Being able to relate to younger players would seem to be especially important at this transition period in the Flyers’ growth.
“Especially in the evaluation process,” Tortorella said. “I would like to see how guys are moving along.”
Tortorella was an assistant coach with the Coyotes back in the late ‘90s when Briere began his NHL career. So the two have a working knowledge of how each other thinks.
“I’ve known him for so long,” the coach said. “He’s a student (of the game) also. He doesn’t think he has all the answers. As disappointed as I am with not being with Chuck (Fletcher), I’m just that excited to be working with Danny.
“He had no clue when he broke in. He had a lot going on. Kids very young. And he was on a team full of characters out there in Phoenix. The thing I always respected about Danny not being a big man, he played in the (dirty) areas all the time. Not only a very skilled guy but he had the wherewithal that you can’t be on the outside.”

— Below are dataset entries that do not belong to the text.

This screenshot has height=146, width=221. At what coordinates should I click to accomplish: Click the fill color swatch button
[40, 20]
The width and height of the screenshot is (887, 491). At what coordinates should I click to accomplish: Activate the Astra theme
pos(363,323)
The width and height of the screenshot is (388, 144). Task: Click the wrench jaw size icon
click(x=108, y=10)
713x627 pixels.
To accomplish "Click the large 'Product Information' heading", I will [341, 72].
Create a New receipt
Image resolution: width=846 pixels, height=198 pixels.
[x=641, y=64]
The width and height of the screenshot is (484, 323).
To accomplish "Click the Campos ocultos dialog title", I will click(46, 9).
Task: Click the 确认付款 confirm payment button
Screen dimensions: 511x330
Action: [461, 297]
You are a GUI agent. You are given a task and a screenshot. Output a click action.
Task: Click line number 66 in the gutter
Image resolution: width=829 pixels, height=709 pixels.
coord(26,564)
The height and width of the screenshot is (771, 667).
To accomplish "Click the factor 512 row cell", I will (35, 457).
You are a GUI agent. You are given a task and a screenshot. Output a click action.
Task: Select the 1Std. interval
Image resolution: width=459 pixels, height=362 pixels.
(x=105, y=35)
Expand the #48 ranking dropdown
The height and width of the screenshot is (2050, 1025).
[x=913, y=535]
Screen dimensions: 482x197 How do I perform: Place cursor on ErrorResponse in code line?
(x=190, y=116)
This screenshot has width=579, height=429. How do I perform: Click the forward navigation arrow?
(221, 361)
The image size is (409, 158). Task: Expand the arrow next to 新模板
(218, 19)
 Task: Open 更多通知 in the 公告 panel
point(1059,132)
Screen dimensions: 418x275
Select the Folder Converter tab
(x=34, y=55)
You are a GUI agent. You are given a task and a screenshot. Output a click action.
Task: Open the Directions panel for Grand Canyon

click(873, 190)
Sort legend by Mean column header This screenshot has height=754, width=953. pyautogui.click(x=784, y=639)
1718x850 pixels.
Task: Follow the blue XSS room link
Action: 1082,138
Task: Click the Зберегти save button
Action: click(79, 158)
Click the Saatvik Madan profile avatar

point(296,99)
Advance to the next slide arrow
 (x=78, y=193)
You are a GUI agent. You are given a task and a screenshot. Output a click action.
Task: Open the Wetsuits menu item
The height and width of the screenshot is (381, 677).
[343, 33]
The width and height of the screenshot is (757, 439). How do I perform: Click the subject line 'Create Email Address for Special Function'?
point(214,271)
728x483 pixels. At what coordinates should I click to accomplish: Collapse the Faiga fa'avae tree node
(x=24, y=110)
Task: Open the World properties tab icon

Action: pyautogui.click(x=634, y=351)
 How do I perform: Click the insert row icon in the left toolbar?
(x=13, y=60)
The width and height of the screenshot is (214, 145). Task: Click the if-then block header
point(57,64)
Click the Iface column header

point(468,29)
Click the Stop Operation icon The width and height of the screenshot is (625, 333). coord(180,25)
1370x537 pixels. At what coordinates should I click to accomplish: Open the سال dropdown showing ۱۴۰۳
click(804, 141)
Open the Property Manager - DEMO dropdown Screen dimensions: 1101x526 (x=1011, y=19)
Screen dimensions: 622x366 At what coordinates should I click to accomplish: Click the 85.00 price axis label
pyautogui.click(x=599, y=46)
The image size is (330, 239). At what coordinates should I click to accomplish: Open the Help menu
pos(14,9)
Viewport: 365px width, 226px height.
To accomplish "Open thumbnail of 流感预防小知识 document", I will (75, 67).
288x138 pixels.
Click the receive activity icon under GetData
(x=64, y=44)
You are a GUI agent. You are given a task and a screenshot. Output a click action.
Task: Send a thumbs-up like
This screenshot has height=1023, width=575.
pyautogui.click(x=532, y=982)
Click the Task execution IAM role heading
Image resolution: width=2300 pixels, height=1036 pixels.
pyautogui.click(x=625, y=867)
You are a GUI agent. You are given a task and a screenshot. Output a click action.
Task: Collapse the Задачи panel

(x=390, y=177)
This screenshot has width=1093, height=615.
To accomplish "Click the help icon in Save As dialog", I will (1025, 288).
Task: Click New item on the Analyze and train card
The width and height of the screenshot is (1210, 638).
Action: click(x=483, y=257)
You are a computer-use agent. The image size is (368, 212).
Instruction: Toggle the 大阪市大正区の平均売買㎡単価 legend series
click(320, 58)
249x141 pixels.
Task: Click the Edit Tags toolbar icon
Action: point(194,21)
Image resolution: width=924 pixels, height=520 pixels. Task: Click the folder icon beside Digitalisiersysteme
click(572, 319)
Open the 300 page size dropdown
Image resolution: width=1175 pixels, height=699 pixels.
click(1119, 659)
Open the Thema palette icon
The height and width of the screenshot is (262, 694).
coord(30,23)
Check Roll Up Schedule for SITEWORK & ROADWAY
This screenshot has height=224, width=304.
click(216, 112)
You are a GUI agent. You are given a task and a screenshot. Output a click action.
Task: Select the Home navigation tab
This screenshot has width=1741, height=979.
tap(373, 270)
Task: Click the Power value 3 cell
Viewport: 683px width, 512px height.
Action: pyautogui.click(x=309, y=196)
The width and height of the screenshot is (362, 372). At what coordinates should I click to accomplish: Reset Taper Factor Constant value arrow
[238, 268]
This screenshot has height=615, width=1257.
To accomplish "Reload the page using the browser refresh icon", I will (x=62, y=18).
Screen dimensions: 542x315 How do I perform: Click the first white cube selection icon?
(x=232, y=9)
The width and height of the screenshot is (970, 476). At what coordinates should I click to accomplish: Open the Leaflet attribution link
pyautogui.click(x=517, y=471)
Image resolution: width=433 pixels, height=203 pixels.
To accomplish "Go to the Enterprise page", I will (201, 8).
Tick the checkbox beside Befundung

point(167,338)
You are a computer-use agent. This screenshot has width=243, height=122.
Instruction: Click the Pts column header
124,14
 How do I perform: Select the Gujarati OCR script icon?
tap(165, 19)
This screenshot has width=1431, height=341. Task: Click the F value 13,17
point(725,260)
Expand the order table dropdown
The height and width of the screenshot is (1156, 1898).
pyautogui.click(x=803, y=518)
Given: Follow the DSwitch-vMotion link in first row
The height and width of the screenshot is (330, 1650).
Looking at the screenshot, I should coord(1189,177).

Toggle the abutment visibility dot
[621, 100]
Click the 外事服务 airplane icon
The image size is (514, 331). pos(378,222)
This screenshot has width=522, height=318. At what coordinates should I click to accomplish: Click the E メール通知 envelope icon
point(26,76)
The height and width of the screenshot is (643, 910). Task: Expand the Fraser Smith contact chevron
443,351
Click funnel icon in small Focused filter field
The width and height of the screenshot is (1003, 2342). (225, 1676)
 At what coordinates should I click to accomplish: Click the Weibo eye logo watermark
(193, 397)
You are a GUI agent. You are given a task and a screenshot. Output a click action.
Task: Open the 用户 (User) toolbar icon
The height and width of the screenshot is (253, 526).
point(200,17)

Some of that emphasis on grit could be seen in Briere’s work with Travis Konecny, who was enjoying a career year this season until he was injured last month.
“He brought it to TK’s attention that he was on the outside,” Tortorella said. “He could play the game a lot of different ways and I’ve respected that about him.”
Scott Laughton went so far as to say Briere is “perfect” for this position.
It wouldn’t be a reach to say Briere’s presence will be felt in the final stretch of the season.
“I think so,” Laughton said. “Even with just skating with him a couple times. The tips and the little insights he has. His knowledge is so valuable. Just the way he presents himself in front of all of us. Guys are excited and I think it’s a great opportunity for him. He’s a perfect guy for the job.”
A young player such as center Morgan Frost can learn a lot from someone such as Briere, who also played center.
“When Danny was working with the development team through the course of the year, it was always nice to hear from him how he thought I was playing,” Frost said. “He’s a really smart hockey guy. I think he’s going to do really well in the position.
“Whatever I can learn from him, whatever happens, I’m here for it.”
One other little thing: Briere’s personality is very upbeat. Always smiling, always encouraging, trying to maintain a positive front, especially when things might not be going so well.
“He’s always in a good mood,” Frost pointed out. “Always open, like if I had any questions about what he thought about something I did in a game or how what I needed to work on, I wasn’t afraid to go up to him. He’s helped me a lot.”
Tony DeAngelo has known Briere a long time and believes this promotion is a move in the right direction.
“I’m really happy for Danny,” DeAngelo said. “I’ve known him a long time. He’s more than ready for the job, more than capable for the job. Great guy, great Flyer. Good to see him get a chance to do the job here. Hopefully the interim tag comes off pretty quick.
“When he was a Flyer, he was one of my favorite players. ‘Mr. Playoff’ and stuff. You look around the league now, the way it’s shifted, he’s a guy who knows how to build a team, how to win. I have a lot of confidence in him.”